The asset manager has had to endure a problematic trading period following the demerger
August 12, 2020

You can almost hear the sigh of relief from shareholders in Prudential (PRU) who took the decision to hive-off their pro rata holdings in M&G (MNG), which were awarded to them following last year’s demerger.

IC TIP: Buy at 177p

The erstwhile UK and European savings and investment arm of ‘The Pru’ recorded a 57 per cent fall in adjusted operating profits to £309m at the half-year mark, admittedly a period blighted by the worst economic upheaval in living memory, or, as M&G’s chief executive John Foley puts it, “not the backdrop we would have wished as a newly independent company”. Quite so.
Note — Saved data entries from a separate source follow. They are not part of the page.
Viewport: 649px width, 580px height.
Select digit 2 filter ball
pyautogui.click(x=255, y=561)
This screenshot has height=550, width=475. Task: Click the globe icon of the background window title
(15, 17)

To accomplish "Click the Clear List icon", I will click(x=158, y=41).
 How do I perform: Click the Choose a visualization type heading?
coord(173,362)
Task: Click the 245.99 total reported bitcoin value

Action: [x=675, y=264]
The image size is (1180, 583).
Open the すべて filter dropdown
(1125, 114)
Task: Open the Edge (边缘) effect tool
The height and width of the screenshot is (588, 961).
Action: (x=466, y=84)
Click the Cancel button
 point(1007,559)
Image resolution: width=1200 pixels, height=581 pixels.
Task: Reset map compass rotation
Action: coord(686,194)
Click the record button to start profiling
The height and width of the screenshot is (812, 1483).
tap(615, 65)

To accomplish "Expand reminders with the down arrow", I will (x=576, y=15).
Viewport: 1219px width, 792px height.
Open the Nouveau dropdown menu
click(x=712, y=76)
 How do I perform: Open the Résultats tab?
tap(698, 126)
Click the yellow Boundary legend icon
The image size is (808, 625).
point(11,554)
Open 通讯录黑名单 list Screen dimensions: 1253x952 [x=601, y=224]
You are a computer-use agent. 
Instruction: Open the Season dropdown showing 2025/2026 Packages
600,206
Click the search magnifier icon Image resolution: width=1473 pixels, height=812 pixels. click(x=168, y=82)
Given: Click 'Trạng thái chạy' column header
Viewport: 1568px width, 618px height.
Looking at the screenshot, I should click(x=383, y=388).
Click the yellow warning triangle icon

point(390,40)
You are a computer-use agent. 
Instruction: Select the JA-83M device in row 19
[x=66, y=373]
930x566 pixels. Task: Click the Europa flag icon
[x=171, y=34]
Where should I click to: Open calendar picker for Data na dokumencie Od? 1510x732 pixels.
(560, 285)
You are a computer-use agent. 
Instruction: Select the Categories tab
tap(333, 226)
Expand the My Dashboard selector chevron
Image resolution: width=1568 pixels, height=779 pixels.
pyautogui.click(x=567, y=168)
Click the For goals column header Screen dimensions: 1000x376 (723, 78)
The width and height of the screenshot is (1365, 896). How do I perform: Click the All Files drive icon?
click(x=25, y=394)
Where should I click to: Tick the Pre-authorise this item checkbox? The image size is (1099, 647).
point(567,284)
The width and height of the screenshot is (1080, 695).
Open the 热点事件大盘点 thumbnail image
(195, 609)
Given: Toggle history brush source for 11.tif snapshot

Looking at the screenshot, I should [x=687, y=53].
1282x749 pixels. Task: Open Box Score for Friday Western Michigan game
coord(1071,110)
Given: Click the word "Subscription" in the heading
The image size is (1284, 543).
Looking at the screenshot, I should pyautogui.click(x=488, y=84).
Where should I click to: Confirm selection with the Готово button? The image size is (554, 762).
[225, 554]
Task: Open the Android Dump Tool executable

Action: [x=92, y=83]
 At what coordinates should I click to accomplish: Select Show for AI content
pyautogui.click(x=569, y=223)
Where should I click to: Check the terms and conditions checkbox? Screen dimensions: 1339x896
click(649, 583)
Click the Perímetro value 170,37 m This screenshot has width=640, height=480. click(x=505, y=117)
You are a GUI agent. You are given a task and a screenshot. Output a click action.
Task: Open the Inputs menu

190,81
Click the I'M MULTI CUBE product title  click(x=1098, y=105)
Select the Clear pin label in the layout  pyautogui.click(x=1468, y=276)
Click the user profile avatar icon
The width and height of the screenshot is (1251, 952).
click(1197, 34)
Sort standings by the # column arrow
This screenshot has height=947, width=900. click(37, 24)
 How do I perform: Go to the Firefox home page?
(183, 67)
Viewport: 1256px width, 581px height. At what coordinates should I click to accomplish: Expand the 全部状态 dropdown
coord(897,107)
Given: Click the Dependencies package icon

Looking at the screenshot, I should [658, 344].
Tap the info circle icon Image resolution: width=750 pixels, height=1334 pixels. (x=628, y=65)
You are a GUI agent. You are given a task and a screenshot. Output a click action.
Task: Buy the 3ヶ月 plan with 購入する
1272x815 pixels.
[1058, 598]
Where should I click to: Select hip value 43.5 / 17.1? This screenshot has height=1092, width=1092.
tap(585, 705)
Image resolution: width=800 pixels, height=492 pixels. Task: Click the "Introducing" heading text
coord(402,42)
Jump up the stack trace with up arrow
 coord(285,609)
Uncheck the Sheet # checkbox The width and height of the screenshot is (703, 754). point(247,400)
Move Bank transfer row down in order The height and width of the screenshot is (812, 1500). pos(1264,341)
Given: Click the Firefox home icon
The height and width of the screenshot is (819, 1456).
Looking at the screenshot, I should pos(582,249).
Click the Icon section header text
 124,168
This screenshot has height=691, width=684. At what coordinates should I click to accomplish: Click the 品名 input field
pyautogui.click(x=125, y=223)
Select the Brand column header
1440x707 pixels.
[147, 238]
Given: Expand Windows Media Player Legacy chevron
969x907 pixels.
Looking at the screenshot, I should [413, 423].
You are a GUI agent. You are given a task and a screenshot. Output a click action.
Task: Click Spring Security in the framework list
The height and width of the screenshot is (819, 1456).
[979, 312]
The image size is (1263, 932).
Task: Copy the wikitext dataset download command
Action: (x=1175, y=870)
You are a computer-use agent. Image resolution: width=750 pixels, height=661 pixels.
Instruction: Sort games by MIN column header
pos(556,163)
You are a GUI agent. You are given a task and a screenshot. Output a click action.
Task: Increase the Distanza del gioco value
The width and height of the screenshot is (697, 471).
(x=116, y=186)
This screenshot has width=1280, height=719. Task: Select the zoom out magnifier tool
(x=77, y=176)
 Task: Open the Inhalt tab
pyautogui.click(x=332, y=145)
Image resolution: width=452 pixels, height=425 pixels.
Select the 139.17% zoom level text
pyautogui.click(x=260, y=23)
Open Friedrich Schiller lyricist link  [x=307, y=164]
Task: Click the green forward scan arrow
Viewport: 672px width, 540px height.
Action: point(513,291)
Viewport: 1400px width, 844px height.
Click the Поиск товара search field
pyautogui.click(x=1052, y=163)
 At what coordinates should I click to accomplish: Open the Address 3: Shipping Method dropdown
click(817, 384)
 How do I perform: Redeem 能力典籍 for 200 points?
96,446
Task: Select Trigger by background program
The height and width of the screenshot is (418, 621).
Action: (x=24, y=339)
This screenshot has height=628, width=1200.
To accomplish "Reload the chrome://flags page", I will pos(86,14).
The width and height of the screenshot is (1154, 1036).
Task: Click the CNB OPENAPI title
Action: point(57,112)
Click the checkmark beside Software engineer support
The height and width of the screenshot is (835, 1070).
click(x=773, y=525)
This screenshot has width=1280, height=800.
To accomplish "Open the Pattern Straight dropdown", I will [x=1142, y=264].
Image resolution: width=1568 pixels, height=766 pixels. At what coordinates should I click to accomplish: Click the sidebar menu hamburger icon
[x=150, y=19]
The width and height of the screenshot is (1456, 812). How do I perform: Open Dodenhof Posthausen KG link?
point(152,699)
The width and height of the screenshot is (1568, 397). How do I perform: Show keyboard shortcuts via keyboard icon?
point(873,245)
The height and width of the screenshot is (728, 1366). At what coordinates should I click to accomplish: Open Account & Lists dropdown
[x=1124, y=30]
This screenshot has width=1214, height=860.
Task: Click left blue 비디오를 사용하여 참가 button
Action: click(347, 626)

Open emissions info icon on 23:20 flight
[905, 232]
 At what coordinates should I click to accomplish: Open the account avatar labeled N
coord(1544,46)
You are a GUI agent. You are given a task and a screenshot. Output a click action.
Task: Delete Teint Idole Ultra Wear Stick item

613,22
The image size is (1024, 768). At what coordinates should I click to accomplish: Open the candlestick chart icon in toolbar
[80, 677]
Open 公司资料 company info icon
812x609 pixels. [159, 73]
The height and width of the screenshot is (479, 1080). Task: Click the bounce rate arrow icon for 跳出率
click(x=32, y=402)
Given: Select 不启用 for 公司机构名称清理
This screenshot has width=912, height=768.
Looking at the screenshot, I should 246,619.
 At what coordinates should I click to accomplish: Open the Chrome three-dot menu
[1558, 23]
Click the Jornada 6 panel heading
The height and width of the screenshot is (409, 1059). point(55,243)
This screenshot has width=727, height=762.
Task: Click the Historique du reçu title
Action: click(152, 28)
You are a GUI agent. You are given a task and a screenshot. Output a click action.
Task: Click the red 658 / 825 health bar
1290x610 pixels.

Total fee-based revenue was down by around a tenth due to net client outflows and pressure on retail margins, while underlying capital generation was also held in check due to finance costs on subordinated debt and elevated head office costs, some of which related to the demerger. Operating capital generation was effectively wiped out by a £614m negative impact from market movements and other non-operating items.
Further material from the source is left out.